§ Try it
Return the following from the records below: each line, word for word, starting with the line that contains "Calculating your Correction Ratio (145, 1168)" and going on through the line that contains "29197023 (1310, 1222)", with nothing outside that range.

(Beginning of Provided entries)

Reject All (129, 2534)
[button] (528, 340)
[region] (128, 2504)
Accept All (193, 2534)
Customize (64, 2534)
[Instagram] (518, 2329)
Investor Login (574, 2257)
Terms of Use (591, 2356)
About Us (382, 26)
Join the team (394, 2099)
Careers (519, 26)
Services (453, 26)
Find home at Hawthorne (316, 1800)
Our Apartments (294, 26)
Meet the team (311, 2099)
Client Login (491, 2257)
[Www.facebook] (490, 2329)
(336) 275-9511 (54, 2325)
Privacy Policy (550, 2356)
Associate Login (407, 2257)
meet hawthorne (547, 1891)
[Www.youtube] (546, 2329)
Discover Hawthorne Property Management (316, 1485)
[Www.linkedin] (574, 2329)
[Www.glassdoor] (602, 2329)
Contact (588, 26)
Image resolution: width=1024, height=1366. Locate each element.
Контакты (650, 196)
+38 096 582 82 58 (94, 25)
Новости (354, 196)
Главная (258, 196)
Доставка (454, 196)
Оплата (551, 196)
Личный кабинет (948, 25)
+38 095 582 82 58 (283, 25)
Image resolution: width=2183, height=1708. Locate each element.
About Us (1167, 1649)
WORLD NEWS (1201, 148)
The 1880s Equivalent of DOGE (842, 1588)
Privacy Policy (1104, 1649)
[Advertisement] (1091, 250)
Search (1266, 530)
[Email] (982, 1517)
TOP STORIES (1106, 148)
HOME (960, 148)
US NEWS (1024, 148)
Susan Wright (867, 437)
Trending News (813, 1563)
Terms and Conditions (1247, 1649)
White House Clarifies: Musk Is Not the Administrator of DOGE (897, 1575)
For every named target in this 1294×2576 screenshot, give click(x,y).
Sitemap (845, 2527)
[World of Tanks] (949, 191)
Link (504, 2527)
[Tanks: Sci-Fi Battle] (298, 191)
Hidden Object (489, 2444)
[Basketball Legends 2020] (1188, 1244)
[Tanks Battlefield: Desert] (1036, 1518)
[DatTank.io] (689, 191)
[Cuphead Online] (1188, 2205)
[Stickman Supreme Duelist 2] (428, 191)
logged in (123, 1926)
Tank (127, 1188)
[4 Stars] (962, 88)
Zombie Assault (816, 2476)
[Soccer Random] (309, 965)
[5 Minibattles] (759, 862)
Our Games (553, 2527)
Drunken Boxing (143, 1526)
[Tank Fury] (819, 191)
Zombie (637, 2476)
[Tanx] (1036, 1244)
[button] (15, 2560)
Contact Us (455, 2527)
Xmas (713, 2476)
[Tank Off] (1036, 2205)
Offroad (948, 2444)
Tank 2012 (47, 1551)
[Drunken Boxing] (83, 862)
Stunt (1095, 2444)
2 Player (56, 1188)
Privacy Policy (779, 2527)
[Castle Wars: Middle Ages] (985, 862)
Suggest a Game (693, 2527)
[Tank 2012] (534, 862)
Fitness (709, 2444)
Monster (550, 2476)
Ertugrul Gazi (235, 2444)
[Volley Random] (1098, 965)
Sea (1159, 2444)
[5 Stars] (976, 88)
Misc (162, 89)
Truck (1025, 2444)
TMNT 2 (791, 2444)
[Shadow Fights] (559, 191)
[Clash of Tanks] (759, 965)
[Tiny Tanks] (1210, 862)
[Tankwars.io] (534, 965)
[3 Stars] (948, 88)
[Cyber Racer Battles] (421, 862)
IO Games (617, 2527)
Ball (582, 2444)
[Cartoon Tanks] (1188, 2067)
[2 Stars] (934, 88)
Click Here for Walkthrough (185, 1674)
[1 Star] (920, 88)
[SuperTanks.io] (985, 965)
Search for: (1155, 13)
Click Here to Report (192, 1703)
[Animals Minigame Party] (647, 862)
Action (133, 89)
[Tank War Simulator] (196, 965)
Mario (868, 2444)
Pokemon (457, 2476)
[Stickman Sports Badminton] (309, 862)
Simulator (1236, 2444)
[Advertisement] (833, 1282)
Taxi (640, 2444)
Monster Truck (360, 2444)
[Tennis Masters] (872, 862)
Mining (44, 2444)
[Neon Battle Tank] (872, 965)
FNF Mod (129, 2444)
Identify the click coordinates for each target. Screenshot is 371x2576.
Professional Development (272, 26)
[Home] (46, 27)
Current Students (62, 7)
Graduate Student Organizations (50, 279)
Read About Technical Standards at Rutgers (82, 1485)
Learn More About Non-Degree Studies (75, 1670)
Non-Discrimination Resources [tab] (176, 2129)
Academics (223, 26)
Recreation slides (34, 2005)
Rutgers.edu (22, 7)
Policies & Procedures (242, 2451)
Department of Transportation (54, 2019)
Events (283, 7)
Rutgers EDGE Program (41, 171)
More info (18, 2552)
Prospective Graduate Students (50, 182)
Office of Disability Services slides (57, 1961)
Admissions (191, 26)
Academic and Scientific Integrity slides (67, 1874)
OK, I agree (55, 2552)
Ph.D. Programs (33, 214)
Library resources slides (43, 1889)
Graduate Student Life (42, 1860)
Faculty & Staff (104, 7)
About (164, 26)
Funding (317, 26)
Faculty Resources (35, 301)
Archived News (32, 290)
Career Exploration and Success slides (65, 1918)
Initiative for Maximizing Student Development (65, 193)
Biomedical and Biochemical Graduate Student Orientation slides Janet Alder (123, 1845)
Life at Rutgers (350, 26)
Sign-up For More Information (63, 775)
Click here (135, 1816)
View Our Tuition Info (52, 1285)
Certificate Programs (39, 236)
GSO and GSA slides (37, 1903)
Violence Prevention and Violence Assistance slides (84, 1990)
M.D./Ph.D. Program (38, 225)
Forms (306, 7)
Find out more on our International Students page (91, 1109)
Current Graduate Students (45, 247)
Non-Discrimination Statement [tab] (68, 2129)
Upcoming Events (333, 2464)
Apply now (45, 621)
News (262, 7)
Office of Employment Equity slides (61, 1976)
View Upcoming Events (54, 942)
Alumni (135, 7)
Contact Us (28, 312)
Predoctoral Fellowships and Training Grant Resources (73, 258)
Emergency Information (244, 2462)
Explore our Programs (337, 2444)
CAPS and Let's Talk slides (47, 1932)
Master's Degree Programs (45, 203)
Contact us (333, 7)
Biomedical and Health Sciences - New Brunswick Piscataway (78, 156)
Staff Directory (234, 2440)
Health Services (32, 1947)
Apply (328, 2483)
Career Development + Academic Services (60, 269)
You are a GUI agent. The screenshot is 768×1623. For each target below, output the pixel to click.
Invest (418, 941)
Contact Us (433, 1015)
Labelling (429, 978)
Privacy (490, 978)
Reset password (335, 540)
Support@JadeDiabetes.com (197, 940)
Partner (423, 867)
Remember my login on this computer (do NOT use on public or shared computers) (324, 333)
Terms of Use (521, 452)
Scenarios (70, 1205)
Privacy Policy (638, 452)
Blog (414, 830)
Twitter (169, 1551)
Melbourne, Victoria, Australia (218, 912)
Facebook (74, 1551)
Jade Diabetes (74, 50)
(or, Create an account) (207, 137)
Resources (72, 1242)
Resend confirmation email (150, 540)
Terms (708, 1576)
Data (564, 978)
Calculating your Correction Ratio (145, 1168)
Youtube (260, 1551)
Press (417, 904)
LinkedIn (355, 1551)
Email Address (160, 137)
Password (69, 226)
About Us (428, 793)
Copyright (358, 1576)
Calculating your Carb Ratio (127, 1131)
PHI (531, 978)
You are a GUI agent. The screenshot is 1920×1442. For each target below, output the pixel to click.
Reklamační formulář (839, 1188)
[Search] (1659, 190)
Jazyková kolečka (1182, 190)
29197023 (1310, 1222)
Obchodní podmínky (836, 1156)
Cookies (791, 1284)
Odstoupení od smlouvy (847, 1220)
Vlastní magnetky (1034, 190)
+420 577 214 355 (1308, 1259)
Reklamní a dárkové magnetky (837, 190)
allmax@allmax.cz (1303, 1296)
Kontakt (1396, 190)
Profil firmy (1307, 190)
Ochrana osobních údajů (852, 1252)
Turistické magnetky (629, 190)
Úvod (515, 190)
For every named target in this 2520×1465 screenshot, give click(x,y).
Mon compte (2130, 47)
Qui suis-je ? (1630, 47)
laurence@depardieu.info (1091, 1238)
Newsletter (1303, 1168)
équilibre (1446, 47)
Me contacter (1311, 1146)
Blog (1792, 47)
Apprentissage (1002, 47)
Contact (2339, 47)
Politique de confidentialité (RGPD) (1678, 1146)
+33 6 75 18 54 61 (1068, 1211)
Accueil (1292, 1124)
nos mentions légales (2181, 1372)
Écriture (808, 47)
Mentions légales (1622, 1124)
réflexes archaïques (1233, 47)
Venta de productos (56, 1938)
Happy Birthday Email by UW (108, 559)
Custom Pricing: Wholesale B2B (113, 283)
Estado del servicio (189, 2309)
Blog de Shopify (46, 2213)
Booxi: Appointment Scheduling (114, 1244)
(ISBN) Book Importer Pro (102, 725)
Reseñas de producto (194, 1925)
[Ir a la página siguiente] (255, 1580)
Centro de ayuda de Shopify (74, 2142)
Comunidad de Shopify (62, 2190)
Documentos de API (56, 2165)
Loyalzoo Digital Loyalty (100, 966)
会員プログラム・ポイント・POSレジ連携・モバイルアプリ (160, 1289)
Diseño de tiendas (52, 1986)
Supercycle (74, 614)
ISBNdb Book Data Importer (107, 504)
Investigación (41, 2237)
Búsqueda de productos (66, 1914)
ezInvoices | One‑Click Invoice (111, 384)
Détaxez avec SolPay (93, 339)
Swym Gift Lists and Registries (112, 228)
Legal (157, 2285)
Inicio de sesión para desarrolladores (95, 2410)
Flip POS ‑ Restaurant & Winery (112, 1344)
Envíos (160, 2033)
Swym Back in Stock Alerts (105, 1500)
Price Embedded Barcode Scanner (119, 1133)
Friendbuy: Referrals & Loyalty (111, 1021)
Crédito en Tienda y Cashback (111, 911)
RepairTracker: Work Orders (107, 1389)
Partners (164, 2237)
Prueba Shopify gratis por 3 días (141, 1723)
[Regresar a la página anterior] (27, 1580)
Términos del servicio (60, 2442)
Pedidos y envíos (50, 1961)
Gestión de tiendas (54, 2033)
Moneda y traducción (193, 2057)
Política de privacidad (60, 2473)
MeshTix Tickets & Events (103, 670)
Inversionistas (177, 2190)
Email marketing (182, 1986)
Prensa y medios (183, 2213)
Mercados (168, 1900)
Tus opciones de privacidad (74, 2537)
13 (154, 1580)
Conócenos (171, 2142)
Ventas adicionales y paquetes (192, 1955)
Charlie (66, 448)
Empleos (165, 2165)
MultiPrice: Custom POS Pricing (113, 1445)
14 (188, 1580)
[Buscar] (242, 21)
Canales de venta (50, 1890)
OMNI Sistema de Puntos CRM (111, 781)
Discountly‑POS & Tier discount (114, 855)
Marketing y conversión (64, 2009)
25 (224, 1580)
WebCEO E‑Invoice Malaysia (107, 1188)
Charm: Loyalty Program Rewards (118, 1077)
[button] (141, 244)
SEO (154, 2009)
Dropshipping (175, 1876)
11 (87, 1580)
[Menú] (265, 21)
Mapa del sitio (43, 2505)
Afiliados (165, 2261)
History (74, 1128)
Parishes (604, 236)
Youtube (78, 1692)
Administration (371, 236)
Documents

(End of Provided entries)

§ Answer space
Calculating your Correction Ratio (145, 1168)
Youtube (260, 1551)
Press (417, 904)
LinkedIn (355, 1551)
Email Address (160, 137)
Password (69, 226)
About Us (428, 793)
Copyright (358, 1576)
Calculating your Carb Ratio (127, 1131)
PHI (531, 978)
You are a GUI agent. The screenshot is 1920×1442. For each target below, output the pixel to click.
Reklamační formulář (839, 1188)
[Search] (1659, 190)
Jazyková kolečka (1182, 190)
29197023 (1310, 1222)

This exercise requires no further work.